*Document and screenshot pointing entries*
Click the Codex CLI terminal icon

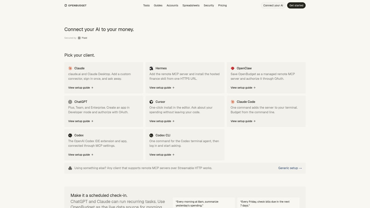[x=151, y=135]
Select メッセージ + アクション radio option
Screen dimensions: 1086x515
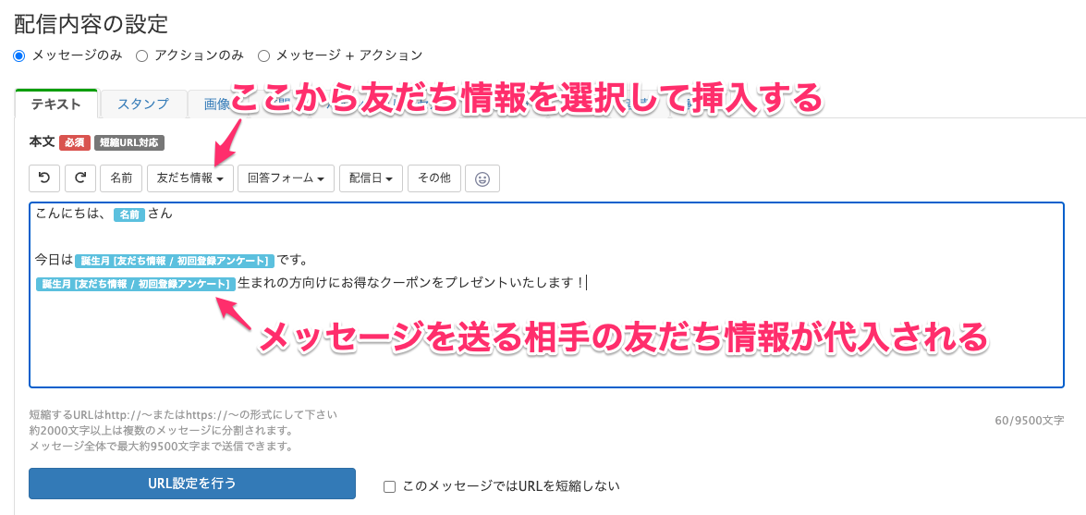264,55
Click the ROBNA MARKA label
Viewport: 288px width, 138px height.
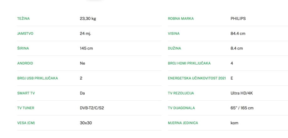(181, 19)
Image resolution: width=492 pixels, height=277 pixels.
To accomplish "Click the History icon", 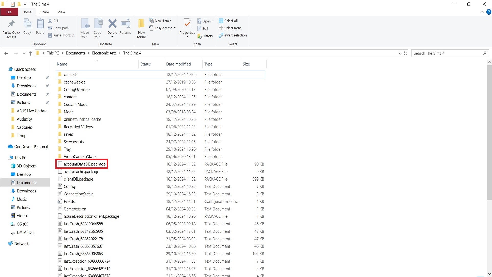I will pos(205,36).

*Goal of the exercise*
Collect every line of the entries above that contains the string "height", copying each line in full. Treat uppercase and lowercase as different.

*Task result*
Viewport: 288px width, 138px height.
Image resolution: width=492 pixels, height=277 pixels.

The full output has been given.